Sen. Mark Warner (D-Va.), vice chairman of the Intelligence Committee, fired off a letter to the Department of Homeland Security seeking to "better understand the shutdown’s toll on our national security."

"I have time and again sought to sound the alarm about our nation’s lack of a coordinated cyber strategy, and about our being unprepared to fully protect against and deter these attacks," said Warner. "That is true today more than ever,” said Sen. Warner. “One of the many areas where this unnecessary shutdown had dramatic consequences on our nation’s ability to defend against cyber-based threats. These threats come from a range of malicious actors, are constantly evolving, and are unrelenting.”

"Cybersecurity and Infrastructure Security Agency (CISA) was forced to suspend crucial efforts to protect our cybersecurity and infrastructure," said Warner. "Also hindered was the FBI’s ability to conduct cyber investigations. Some agents reported lacking the funds to pay their confidential human sources, therefore losing critical information and irreplaceable sources."

Warner cited a survey released at the State of the Net conference in Washington Tuesday (Jan. 29) that found 63% of respondents considered threats to online security and privacy as more urgent problems to solve than border security.

Possible presidential hopeful Sen. Amy Klobuchar (D-Minn.) teamed up with Sens.

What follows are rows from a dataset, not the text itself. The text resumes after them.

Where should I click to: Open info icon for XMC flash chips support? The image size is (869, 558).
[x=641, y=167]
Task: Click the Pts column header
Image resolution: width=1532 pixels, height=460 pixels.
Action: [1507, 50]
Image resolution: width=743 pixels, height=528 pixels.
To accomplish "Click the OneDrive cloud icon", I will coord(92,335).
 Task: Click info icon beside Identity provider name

Ed Markey (Mass.), Tom Udall (N.M.), Catherine Cortez Masto (Nev.) and Cory Booker (N.J.), to send a similar letter to DHS and the National Security Agency.

The senators were responding to reports that the nation's cybersecurity teams were operating with less than half their staffs during the shutdown and that scores of government agencies' websites were either insecure or inaccessible because their security certifications had expired.

“Experts have warned that our reduced capacity for cybersecurity during shutdowns provides an opportunity for adversaries and cyber criminals," the senators wrote. "We are concerned that these circumstances have left our government and citizens vulnerable to cyber attacks and write to request information regarding what actions are being taken to protect our networks in the event of a future shutdown."

Both letters sought answers on questions like the impact of the shutdown, what steps were taken to minimize them, whether security certificates can be renewed regardless of shutdowns, and what percentage of the cybersecurity workforce was furloughed.